SQL Antipatterns, Volume 1, B4: nudge readers to DISTINCT (page 172)

I’m enjoying the book and I’m happy to see that the discussion of GROUP BY in chapter 15 also includes a callout box titled “GROUP BY and DISTINCT”.

I’d like to suggest that the callout box nudge readers in the direction of DISTINCT over GROUP BY for the situation it describes.

The callout box compares two different queries:

SELECT DISTINCT date_reported, reported_by
FROM Bugs;
SELECT date_reported, reported_by
FROM Bugs
GROUP BY date_reported, reported_by;

The callout box concludes with:

Both queries produce the same result and should be optimized and executed similarly, so the difference in this example is only a matter of preference.

Comparing the two queries is indeed valuable, but I suggest adding a bit more language, like this:

Both queries produce the same result and should be optimized and executed similarly, so the difference in this example is only a matter of preference.
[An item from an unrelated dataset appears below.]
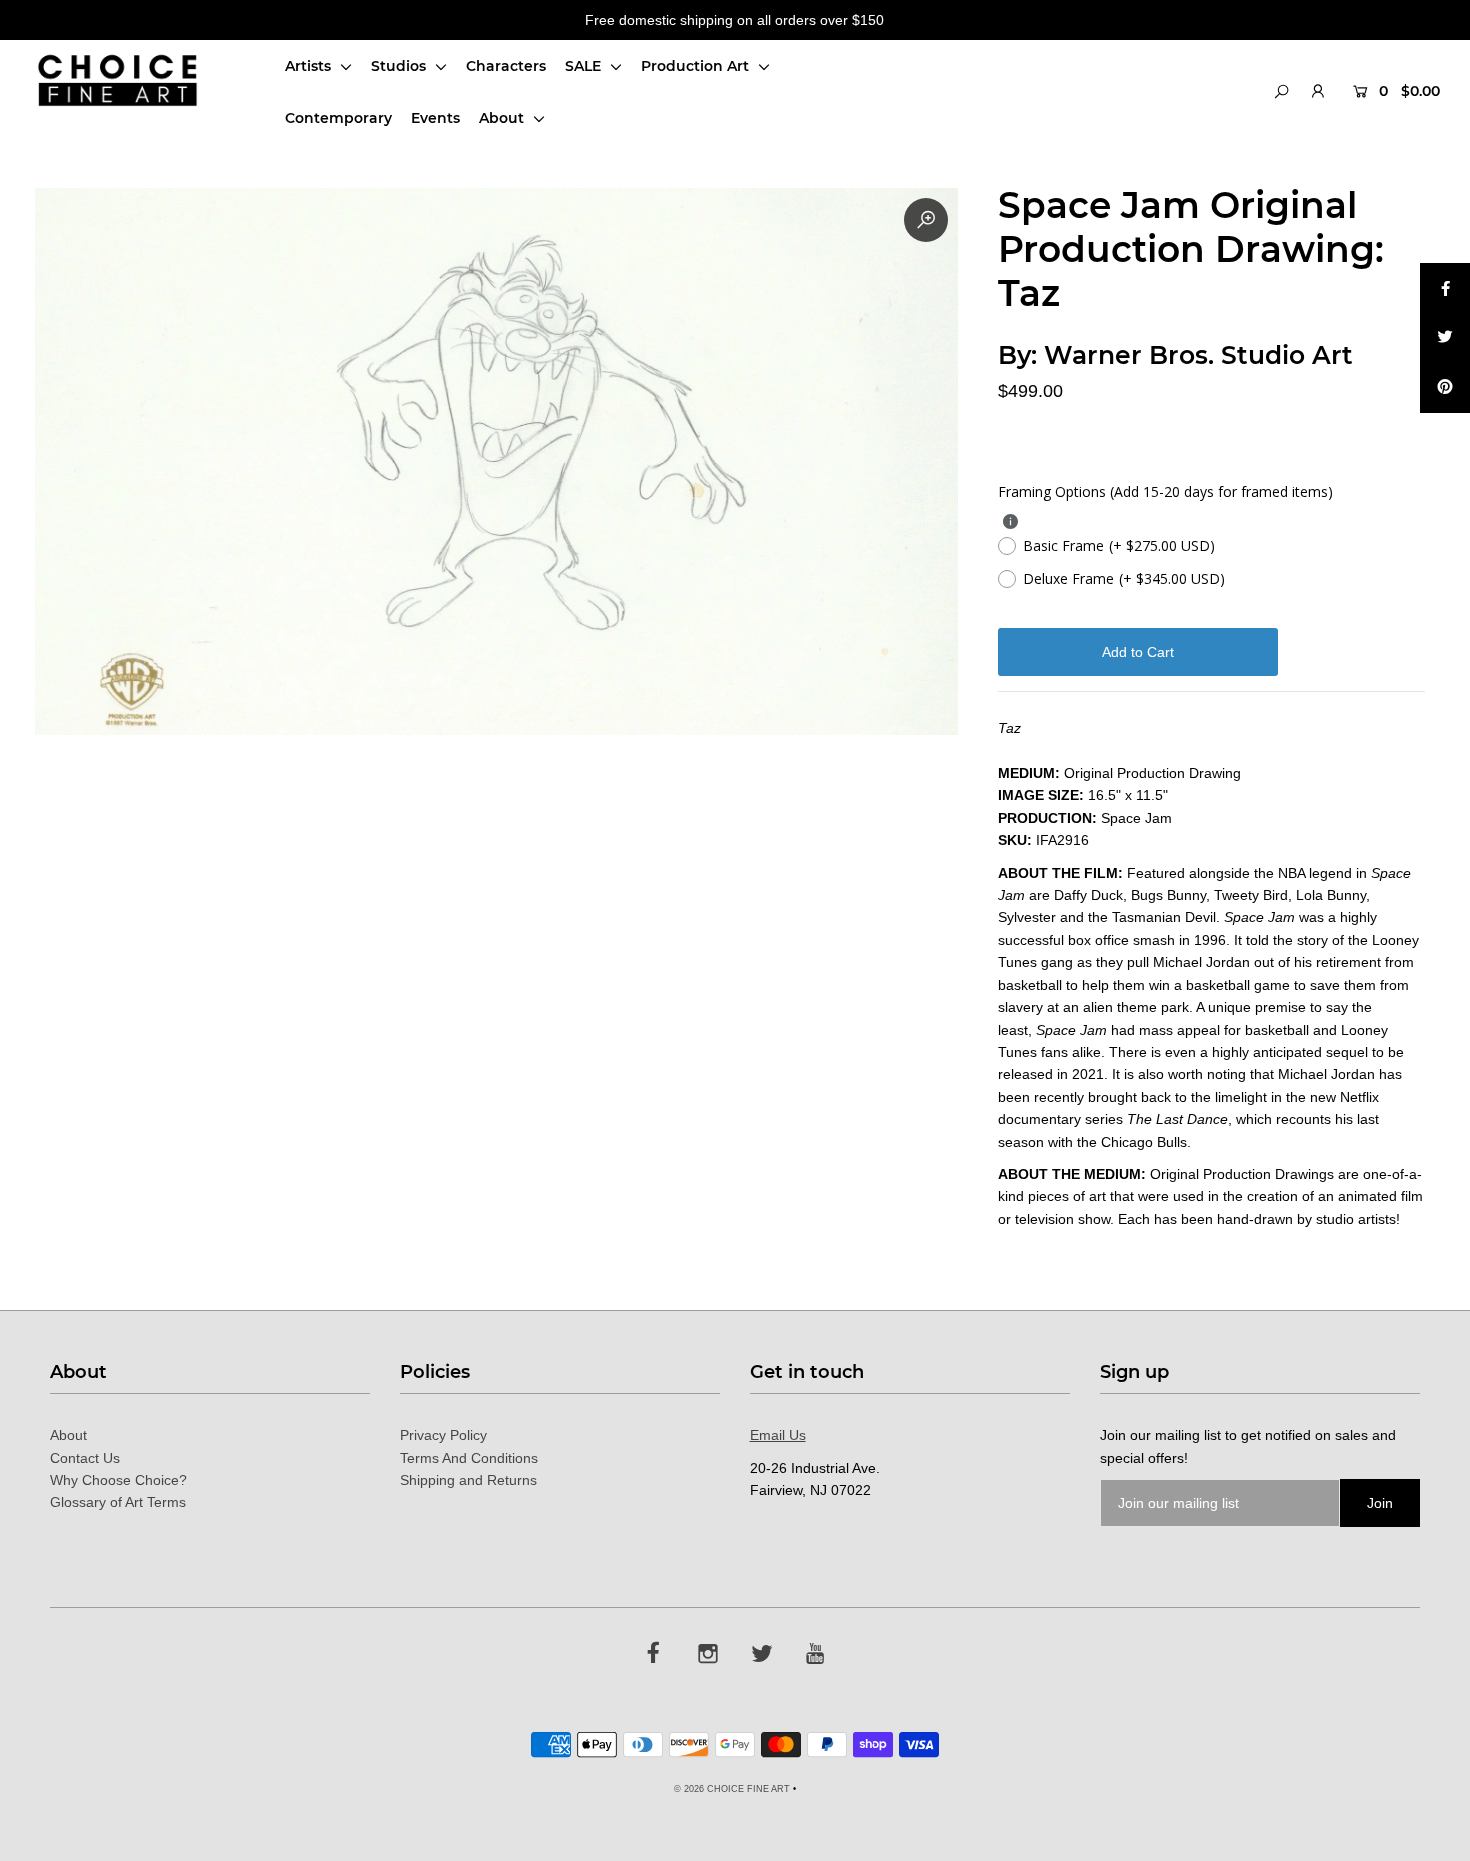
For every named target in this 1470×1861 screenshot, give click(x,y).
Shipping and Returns (468, 1480)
With all else being equal, using DISTINCT has the advantage of communicating the intention more clearly.

My experience might be skewed, but I immediately know what I’m looking at when I see SELECT DISTINCT.

On the other hand, encountering a GROUP BY without any aggregation would make me wonder if I just found a bug.

This small way of increasing code clarity seems like another opportunity to avoid pitfalls.

Thanks Ted! I like the suggestion. I’ll add some phrasing.

1 Like

Thanks Bill!

I appreciate your consideration, and all your efforts in writing the second edition.

Thanks again, Bill. The change in B5 looks great to me.